Thursday, January 25, 2007

‘Big Bang!’ at DeCordova


















Here’s my review of the DeCordova Museum’s new exhibit “Big Bang! Abstract Painting for the 21st Century.” It’s a show that nicely frames a trend: abstract painting that mimics the look of science and technology.

It’s another example of our technologically modified, synthetic Sims world as the primarily art subject of this moment. Some of the works included are, from top, Julie Miller’s “o(11)”; Barbara Takenaga’s “Angel”; and Cristi Rinklin’s “Ecstatic Beautification.”




Walking around the show, I kept thinking about what else is happening in contemporary abstraction, and much of the exciting stuff isn’t painting.

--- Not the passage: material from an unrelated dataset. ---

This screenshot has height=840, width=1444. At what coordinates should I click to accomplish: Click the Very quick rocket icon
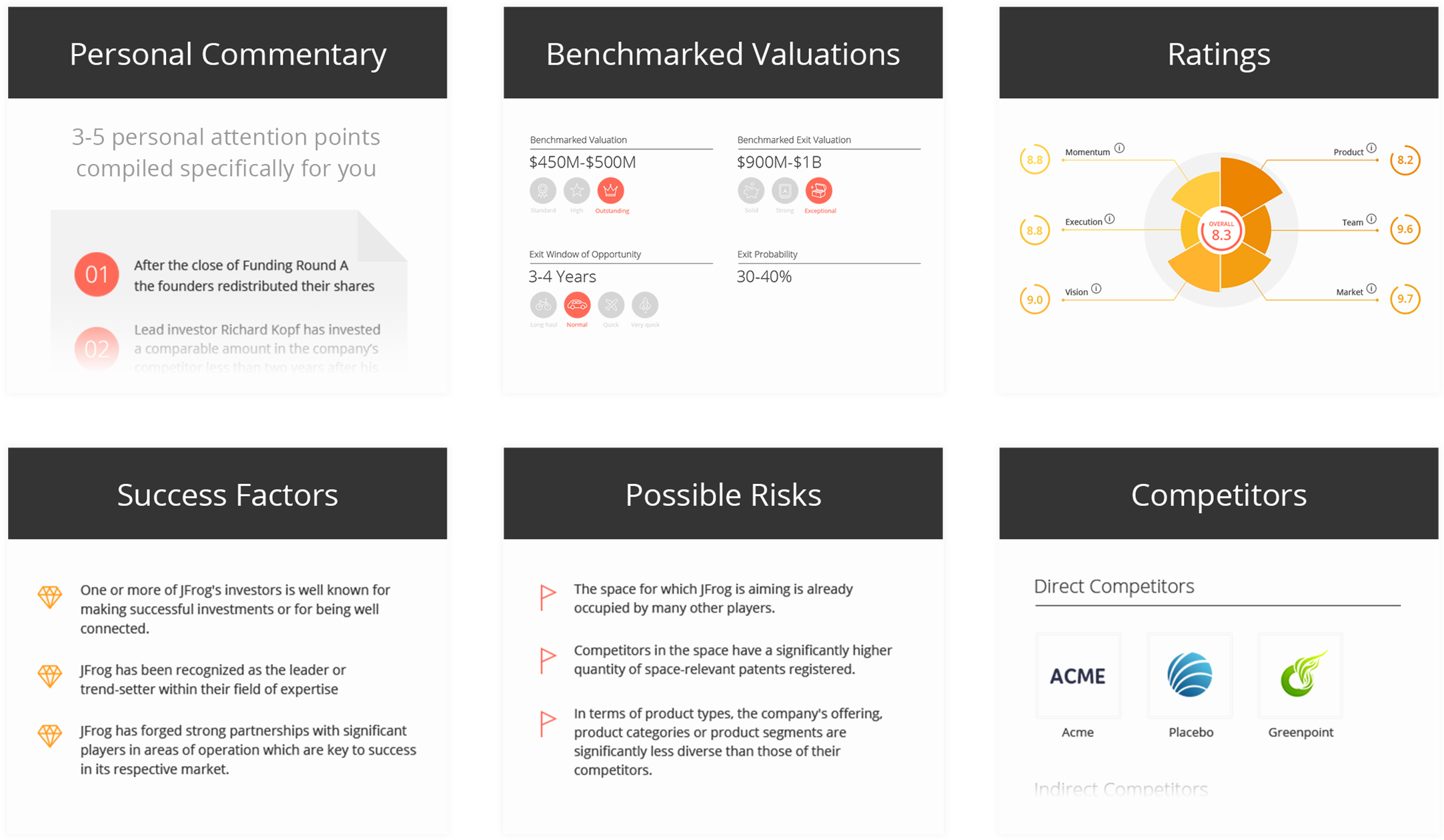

Mainly what’s missing is crafty abstraction (the blatantly handmade stuff made in rebellion against our manufactured environment) and go-for-broke attitude.

At the crafty end, I think of Bostonian Isabel Riley’s knit and quilted sculptures (see “Heaven’s Gate” at left); Providence artist Cristin Searles’ cloth sculptures; and Fort Thunder alum Jim Drain’s tribal-style knit sculptures. MassArt’s “Crafty” show last fall included a number of people making strong work in this mode.


There’s that whole rainbows and diamonds school of contemporary abstraction – folks like Australian Josh Petherick who get written up in The Drama.



And then I think of Providence’s Mat Brinkman (above) and Bostonian Eric Shaw, whose prints and drawings are filled with more wild energy than most everything at DeCordova.




Their work often includes people or monsters, but their characters are abstracted in a way that doesn’t look all that different from, say, Laurel Sparks’ “Nature’s Clown” (left) in the DeCordova show. If all the stuff in “Big Bang” that looks like constellations, smoke, dot matrix printouts and microscopic organisms counts as abstraction, then do you include Brinkman or Shaw?

“Big Bang! Abstract Painting for the 21st Century,” DeCordova Museum, 51 Sandy Pond Road, Lincoln, Jan. 20 to April 22, 2007.